(Items listed in a dataset)
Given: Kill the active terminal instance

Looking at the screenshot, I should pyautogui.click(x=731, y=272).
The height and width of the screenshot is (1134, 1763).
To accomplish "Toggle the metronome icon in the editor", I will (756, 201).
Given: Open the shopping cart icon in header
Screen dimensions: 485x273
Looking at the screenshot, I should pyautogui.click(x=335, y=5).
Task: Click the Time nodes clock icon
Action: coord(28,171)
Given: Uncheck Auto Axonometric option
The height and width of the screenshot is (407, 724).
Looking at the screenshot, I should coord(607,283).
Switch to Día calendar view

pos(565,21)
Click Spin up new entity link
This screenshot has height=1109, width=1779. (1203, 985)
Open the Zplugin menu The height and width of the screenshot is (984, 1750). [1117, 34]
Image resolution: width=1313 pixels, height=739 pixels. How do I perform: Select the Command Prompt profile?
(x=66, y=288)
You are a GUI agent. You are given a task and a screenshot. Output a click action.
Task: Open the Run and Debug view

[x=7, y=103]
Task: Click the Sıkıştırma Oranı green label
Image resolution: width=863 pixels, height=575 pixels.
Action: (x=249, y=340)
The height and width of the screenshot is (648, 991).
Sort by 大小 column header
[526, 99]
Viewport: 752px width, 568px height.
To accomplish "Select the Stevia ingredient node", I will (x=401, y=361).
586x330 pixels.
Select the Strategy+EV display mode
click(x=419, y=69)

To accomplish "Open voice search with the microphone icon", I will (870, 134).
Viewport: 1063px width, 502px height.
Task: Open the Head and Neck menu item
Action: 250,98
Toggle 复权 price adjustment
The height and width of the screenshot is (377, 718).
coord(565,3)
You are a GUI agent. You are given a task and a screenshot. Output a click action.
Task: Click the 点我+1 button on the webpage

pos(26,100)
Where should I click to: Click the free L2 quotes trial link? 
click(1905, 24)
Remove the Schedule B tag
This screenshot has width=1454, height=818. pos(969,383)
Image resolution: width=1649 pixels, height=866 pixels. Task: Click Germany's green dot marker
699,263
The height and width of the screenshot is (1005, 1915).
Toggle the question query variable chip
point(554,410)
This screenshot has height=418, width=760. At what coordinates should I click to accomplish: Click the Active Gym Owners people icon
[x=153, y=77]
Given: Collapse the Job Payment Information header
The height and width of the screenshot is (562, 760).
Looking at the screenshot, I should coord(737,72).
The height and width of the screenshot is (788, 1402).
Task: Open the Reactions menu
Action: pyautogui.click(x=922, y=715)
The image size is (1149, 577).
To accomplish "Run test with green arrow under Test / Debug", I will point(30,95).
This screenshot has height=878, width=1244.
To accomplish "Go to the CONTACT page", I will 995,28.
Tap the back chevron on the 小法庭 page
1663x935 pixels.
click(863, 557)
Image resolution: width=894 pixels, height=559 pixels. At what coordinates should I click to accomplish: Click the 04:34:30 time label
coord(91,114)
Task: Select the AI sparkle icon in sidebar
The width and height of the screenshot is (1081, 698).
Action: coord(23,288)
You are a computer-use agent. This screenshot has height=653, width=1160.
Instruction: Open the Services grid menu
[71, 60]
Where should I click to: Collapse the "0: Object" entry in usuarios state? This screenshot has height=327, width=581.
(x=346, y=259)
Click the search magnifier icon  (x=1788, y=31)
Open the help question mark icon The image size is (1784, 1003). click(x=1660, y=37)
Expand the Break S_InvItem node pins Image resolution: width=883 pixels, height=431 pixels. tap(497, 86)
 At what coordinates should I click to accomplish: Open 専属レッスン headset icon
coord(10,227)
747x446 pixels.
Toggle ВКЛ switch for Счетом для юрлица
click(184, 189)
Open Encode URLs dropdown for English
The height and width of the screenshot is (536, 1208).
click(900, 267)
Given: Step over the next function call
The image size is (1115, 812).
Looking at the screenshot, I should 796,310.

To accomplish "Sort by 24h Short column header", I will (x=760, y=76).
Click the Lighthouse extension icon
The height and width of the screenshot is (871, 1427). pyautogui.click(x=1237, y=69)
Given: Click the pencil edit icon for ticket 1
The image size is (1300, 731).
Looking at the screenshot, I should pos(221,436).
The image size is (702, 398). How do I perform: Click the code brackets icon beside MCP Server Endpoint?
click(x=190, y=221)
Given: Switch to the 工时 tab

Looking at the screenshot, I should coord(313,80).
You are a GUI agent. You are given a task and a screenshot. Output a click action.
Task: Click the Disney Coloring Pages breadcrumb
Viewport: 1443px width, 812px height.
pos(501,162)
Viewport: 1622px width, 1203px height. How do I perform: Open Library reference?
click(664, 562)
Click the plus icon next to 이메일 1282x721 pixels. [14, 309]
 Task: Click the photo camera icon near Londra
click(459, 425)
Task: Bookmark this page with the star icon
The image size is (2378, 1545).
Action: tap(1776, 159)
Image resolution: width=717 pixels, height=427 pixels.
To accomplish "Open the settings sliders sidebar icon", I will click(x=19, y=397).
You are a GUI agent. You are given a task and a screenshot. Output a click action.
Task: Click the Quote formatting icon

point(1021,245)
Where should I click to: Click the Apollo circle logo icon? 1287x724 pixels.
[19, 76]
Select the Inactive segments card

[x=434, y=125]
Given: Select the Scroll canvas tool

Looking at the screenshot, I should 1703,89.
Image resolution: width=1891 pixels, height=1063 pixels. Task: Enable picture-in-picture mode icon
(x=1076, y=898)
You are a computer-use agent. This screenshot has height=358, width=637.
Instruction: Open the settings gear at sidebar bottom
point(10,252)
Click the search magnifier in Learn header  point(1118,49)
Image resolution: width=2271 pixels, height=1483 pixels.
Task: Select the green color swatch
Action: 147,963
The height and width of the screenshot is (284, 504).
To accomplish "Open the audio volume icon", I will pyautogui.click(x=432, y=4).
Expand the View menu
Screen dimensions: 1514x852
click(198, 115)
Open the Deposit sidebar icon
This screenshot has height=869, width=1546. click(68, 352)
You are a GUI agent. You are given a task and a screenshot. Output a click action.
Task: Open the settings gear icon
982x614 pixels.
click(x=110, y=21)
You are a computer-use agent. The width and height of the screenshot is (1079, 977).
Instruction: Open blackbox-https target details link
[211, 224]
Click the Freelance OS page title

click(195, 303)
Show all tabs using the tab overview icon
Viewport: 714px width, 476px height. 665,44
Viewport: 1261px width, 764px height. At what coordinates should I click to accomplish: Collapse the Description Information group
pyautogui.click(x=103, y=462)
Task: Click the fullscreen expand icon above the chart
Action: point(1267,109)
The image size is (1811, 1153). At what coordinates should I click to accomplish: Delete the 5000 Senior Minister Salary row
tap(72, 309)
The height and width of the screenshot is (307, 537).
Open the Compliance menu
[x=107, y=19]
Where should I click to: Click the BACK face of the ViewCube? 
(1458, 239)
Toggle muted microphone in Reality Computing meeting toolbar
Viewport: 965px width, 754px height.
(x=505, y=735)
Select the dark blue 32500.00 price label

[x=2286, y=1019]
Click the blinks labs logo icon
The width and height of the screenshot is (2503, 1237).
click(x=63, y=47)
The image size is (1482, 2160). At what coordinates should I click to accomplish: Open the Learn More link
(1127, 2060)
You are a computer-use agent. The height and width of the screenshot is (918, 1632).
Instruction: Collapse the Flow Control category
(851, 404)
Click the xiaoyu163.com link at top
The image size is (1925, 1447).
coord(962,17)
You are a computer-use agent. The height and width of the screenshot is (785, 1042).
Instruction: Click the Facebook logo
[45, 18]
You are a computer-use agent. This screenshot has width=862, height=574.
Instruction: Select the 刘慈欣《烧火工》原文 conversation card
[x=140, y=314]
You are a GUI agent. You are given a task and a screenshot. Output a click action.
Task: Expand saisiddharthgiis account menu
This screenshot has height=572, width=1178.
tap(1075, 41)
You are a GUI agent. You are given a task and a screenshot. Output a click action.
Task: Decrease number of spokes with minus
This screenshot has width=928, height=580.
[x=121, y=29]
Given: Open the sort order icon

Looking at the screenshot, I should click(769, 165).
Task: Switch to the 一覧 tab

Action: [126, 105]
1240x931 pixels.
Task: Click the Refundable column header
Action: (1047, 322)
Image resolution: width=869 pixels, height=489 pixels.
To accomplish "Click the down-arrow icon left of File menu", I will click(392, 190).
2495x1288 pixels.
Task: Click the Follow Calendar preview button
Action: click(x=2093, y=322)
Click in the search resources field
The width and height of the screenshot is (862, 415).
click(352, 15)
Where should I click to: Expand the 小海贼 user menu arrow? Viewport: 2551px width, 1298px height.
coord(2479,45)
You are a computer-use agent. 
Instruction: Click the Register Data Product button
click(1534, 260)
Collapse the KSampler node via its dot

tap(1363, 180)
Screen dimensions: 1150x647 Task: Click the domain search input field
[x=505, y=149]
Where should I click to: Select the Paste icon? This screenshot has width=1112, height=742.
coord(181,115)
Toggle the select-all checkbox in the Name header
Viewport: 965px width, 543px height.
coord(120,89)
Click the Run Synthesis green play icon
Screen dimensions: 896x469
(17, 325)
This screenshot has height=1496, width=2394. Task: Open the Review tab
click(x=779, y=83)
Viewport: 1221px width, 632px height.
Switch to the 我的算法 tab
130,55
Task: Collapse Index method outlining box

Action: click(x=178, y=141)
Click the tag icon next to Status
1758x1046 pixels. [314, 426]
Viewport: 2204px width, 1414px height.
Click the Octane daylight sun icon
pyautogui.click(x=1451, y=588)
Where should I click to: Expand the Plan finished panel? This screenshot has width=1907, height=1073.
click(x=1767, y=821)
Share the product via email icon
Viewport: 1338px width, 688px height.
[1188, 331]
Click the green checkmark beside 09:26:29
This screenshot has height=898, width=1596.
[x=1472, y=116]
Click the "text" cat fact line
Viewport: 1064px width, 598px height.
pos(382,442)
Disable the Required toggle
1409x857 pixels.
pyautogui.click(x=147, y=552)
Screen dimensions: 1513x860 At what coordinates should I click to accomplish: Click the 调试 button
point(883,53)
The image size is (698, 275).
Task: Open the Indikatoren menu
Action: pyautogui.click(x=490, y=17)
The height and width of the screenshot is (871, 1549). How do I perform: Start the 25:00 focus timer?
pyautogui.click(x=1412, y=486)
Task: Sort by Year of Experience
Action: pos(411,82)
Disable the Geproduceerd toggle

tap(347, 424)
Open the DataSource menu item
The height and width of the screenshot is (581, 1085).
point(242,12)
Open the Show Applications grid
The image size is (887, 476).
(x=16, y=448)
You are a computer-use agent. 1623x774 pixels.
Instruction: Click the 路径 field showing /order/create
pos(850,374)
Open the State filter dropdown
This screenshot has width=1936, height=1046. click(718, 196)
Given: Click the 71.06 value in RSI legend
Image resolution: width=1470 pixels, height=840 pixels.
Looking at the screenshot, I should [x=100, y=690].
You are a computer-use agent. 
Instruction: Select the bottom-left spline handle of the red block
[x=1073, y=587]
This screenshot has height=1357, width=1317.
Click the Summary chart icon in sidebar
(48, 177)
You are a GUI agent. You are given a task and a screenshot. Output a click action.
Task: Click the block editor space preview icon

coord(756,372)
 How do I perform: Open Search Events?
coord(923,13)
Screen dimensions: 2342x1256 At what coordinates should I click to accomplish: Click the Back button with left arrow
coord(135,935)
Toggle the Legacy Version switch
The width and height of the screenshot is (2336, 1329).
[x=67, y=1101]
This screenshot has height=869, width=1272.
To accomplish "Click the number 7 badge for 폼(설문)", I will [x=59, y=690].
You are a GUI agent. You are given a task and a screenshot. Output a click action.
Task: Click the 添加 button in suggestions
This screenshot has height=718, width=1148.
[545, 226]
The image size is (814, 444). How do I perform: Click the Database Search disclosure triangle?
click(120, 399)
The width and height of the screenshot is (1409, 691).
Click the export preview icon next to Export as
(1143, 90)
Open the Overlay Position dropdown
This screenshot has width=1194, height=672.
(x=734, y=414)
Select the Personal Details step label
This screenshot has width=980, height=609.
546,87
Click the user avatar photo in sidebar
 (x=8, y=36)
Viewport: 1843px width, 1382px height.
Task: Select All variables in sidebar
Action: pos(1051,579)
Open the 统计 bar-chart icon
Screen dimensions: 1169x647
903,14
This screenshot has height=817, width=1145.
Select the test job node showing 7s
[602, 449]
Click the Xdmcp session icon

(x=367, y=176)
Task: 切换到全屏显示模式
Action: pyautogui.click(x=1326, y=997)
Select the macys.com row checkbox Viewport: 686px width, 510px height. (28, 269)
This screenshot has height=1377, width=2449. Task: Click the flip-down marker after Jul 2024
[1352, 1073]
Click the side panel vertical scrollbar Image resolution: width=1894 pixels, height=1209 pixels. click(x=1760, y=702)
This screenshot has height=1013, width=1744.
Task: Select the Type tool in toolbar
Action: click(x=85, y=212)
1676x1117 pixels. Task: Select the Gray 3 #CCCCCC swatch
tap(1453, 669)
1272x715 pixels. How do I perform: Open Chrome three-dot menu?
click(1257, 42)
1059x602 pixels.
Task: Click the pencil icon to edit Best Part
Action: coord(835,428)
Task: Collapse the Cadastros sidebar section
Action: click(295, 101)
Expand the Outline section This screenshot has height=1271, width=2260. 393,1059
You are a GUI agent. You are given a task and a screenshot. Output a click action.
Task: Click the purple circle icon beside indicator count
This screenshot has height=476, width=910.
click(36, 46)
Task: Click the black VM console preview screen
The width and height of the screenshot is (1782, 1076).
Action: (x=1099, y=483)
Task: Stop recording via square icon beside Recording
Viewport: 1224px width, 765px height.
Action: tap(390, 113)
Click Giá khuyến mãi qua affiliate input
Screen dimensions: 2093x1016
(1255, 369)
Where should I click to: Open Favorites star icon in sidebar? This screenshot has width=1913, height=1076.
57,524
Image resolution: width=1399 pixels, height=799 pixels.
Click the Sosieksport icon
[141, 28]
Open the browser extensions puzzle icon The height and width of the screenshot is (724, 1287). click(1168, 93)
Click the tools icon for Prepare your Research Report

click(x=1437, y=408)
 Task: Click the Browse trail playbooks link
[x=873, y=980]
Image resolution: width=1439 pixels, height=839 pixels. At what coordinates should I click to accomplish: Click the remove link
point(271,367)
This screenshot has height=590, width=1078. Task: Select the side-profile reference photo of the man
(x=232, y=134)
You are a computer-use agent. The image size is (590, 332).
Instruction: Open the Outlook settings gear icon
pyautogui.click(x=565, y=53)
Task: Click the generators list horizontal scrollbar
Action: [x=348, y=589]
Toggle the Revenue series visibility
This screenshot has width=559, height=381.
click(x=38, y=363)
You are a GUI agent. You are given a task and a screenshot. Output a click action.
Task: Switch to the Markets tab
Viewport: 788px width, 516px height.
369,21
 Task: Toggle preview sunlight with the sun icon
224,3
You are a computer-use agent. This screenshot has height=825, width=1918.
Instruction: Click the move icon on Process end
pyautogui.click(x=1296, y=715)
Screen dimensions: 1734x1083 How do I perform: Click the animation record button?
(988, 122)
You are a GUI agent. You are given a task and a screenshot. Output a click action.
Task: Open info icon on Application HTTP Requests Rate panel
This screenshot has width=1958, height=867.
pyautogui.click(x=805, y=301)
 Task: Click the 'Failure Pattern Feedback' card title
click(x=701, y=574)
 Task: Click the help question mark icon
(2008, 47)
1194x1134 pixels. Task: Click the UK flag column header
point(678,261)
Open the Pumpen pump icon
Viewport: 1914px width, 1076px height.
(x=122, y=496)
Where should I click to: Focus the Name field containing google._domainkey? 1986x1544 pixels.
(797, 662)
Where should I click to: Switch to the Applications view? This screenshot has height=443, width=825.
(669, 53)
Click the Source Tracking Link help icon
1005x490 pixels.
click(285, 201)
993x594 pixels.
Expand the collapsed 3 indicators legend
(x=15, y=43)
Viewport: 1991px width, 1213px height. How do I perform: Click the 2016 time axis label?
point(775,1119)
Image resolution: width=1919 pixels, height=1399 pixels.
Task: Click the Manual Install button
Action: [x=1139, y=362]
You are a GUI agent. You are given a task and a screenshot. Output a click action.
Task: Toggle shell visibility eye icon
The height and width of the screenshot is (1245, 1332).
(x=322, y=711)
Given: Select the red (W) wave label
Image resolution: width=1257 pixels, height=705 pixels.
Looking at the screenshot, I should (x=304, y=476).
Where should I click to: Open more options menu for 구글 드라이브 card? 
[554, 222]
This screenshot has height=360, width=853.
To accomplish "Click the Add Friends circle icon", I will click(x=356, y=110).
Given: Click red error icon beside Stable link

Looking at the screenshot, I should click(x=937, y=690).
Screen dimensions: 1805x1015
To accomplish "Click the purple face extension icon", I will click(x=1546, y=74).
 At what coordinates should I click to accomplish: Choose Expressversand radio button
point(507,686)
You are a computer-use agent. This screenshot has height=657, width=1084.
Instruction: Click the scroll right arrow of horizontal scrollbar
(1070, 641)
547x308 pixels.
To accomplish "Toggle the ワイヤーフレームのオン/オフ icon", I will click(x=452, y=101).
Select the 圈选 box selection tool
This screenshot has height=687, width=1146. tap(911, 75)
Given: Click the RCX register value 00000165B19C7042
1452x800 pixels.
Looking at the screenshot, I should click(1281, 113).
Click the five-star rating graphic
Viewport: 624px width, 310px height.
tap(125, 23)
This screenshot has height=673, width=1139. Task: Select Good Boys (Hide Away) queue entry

YOUR ASSIGNMENT: For the word "number", go through the records and show each line that carries it.

RESULT:
Task: Decrease number of spokes with minus
To accomplish "Click the number 7 badge for 폼(설문)", I will [x=59, y=690].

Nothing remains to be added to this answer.